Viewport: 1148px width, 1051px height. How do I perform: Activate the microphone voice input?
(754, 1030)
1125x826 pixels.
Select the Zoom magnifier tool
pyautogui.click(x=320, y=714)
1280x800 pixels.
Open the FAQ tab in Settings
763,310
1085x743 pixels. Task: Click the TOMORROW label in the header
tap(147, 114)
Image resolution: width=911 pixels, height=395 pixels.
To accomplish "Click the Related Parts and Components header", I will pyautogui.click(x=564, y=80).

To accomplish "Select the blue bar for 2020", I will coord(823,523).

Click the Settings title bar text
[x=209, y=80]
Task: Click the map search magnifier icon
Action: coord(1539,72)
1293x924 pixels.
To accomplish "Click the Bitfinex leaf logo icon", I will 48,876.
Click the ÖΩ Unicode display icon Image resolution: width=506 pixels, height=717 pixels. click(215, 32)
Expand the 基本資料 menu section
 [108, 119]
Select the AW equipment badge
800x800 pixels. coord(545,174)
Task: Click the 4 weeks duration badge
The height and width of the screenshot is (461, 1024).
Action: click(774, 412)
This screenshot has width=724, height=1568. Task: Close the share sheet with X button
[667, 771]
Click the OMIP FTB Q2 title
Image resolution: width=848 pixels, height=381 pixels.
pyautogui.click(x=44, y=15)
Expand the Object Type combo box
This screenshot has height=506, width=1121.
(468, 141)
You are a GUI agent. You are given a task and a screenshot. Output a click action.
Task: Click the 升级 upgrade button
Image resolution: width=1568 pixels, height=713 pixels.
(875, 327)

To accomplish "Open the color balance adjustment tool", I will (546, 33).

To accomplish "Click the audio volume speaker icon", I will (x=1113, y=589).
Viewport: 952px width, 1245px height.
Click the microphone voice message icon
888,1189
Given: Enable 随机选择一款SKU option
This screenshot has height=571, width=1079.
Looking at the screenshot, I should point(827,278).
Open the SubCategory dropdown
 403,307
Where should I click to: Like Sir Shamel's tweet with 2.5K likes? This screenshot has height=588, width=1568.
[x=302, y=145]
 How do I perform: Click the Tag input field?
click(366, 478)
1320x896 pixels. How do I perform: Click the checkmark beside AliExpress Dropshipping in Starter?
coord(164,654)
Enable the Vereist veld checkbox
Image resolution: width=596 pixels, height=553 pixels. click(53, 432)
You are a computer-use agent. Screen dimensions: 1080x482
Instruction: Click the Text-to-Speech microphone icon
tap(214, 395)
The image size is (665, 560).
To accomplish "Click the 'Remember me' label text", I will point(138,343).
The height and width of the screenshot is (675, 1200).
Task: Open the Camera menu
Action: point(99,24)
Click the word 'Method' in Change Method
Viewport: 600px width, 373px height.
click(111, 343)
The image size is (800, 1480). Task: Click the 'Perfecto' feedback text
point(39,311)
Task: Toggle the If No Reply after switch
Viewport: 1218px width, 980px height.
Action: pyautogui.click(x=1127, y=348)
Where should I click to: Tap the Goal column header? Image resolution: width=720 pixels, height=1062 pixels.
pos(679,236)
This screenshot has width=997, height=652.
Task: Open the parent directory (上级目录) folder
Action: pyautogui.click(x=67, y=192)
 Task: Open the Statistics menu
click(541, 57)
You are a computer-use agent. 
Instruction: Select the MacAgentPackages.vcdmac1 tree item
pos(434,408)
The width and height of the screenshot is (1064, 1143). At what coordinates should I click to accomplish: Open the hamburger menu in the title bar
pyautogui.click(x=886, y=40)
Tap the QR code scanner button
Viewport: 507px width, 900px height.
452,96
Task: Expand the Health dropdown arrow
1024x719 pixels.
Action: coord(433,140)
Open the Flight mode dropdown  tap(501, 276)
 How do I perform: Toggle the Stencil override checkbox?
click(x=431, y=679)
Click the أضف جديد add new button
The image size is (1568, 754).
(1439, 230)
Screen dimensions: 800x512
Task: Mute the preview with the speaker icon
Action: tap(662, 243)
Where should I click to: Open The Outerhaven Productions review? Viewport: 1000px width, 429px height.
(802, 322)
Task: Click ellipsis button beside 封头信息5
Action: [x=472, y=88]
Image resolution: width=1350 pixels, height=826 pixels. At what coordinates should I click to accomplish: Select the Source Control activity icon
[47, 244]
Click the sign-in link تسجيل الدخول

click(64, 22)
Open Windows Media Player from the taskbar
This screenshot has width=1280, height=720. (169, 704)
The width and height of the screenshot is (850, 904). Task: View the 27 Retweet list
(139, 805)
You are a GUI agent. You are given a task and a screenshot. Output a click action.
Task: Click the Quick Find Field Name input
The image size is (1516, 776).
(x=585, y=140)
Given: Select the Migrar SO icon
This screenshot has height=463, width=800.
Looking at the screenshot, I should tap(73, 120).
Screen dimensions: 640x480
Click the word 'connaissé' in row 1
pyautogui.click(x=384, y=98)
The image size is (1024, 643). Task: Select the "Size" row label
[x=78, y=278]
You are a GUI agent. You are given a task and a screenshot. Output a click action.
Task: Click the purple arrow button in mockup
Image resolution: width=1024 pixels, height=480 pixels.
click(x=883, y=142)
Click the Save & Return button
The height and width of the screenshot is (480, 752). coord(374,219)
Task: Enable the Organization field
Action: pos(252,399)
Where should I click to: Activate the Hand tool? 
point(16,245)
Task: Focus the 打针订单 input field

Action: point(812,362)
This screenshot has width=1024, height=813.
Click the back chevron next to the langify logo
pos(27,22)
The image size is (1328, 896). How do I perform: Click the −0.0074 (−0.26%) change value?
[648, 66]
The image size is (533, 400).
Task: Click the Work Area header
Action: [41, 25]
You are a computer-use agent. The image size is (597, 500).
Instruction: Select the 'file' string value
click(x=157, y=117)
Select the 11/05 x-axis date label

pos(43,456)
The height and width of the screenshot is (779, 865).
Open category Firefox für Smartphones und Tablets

• [Your instructions]
After reading through the material, print all of it again exactly.

• [Result below]
Viewport: 1148px width, 1051px height. How do I perform: Activate the microphone voice input?
(754, 1030)
1125x826 pixels.
Select the Zoom magnifier tool
pyautogui.click(x=320, y=714)
1280x800 pixels.
Open the FAQ tab in Settings
763,310
1085x743 pixels. Task: Click the TOMORROW label in the header
tap(147, 114)
Image resolution: width=911 pixels, height=395 pixels.
To accomplish "Click the Related Parts and Components header", I will pyautogui.click(x=564, y=80).

To accomplish "Select the blue bar for 2020", I will coord(823,523).

Click the Settings title bar text
[x=209, y=80]
Task: Click the map search magnifier icon
Action: coord(1539,72)
1293x924 pixels.
To accomplish "Click the Bitfinex leaf logo icon", I will 48,876.
Click the ÖΩ Unicode display icon Image resolution: width=506 pixels, height=717 pixels. click(215, 32)
Expand the 基本資料 menu section
 [108, 119]
Select the AW equipment badge
800x800 pixels. coord(545,174)
Task: Click the 4 weeks duration badge
The height and width of the screenshot is (461, 1024).
Action: click(774, 412)
This screenshot has width=724, height=1568. Task: Close the share sheet with X button
[667, 771]
Click the OMIP FTB Q2 title
Image resolution: width=848 pixels, height=381 pixels.
pyautogui.click(x=44, y=15)
Expand the Object Type combo box
This screenshot has height=506, width=1121.
(468, 141)
You are a GUI agent. You are given a task and a screenshot. Output a click action.
Task: Click the 升级 upgrade button
Image resolution: width=1568 pixels, height=713 pixels.
(875, 327)

To accomplish "Open the color balance adjustment tool", I will (546, 33).

To accomplish "Click the audio volume speaker icon", I will (x=1113, y=589).
Viewport: 952px width, 1245px height.
Click the microphone voice message icon
888,1189
Given: Enable 随机选择一款SKU option
This screenshot has height=571, width=1079.
Looking at the screenshot, I should point(827,278).
Open the SubCategory dropdown
 403,307
Where should I click to: Like Sir Shamel's tweet with 2.5K likes? This screenshot has height=588, width=1568.
[x=302, y=145]
 How do I perform: Click the Tag input field?
click(366, 478)
1320x896 pixels. How do I perform: Click the checkmark beside AliExpress Dropshipping in Starter?
coord(164,654)
Enable the Vereist veld checkbox
Image resolution: width=596 pixels, height=553 pixels. click(53, 432)
You are a computer-use agent. Screen dimensions: 1080x482
Instruction: Click the Text-to-Speech microphone icon
tap(214, 395)
The image size is (665, 560).
To accomplish "Click the 'Remember me' label text", I will point(138,343).
The height and width of the screenshot is (675, 1200).
Task: Open the Camera menu
Action: point(99,24)
Click the word 'Method' in Change Method
Viewport: 600px width, 373px height.
click(111, 343)
The image size is (800, 1480). Task: Click the 'Perfecto' feedback text
point(39,311)
Task: Toggle the If No Reply after switch
Viewport: 1218px width, 980px height.
Action: pyautogui.click(x=1127, y=348)
Where should I click to: Tap the Goal column header? Image resolution: width=720 pixels, height=1062 pixels.
pos(679,236)
This screenshot has width=997, height=652.
Task: Open the parent directory (上级目录) folder
Action: pyautogui.click(x=67, y=192)
 Task: Open the Statistics menu
click(541, 57)
You are a computer-use agent. 
Instruction: Select the MacAgentPackages.vcdmac1 tree item
pos(434,408)
The width and height of the screenshot is (1064, 1143). At what coordinates should I click to accomplish: Open the hamburger menu in the title bar
pyautogui.click(x=886, y=40)
Tap the QR code scanner button
Viewport: 507px width, 900px height.
452,96
Task: Expand the Health dropdown arrow
1024x719 pixels.
Action: coord(433,140)
Open the Flight mode dropdown  tap(501, 276)
 How do I perform: Toggle the Stencil override checkbox?
click(x=431, y=679)
Click the أضف جديد add new button
The image size is (1568, 754).
(1439, 230)
Screen dimensions: 800x512
Task: Mute the preview with the speaker icon
Action: tap(662, 243)
Where should I click to: Open The Outerhaven Productions review? Viewport: 1000px width, 429px height.
(802, 322)
Task: Click ellipsis button beside 封头信息5
Action: [x=472, y=88]
Image resolution: width=1350 pixels, height=826 pixels. At what coordinates should I click to accomplish: Select the Source Control activity icon
[47, 244]
Click the sign-in link تسجيل الدخول

click(64, 22)
Open Windows Media Player from the taskbar
This screenshot has width=1280, height=720. (169, 704)
The width and height of the screenshot is (850, 904). Task: View the 27 Retweet list
(139, 805)
You are a GUI agent. You are given a task and a screenshot. Output a click action.
Task: Click the Quick Find Field Name input
The image size is (1516, 776).
(x=585, y=140)
Given: Select the Migrar SO icon
This screenshot has height=463, width=800.
Looking at the screenshot, I should tap(73, 120).
Screen dimensions: 640x480
Click the word 'connaissé' in row 1
pyautogui.click(x=384, y=98)
The image size is (1024, 643). Task: Select the "Size" row label
[x=78, y=278]
You are a GUI agent. You are given a task and a screenshot. Output a click action.
Task: Click the purple arrow button in mockup
Image resolution: width=1024 pixels, height=480 pixels.
click(x=883, y=142)
Click the Save & Return button
The height and width of the screenshot is (480, 752). coord(374,219)
Task: Enable the Organization field
Action: pos(252,399)
Where should I click to: Activate the Hand tool? 
point(16,245)
Task: Focus the 打针订单 input field

Action: point(812,362)
This screenshot has width=1024, height=813.
Click the back chevron next to the langify logo
pos(27,22)
The image size is (1328, 896). How do I perform: Click the −0.0074 (−0.26%) change value?
[648, 66]
The image size is (533, 400).
Task: Click the Work Area header
Action: [41, 25]
You are a computer-use agent. The image size is (597, 500).
Instruction: Select the 'file' string value
click(x=157, y=117)
Select the 11/05 x-axis date label

pos(43,456)
The height and width of the screenshot is (779, 865).
Open category Firefox für Smartphones und Tablets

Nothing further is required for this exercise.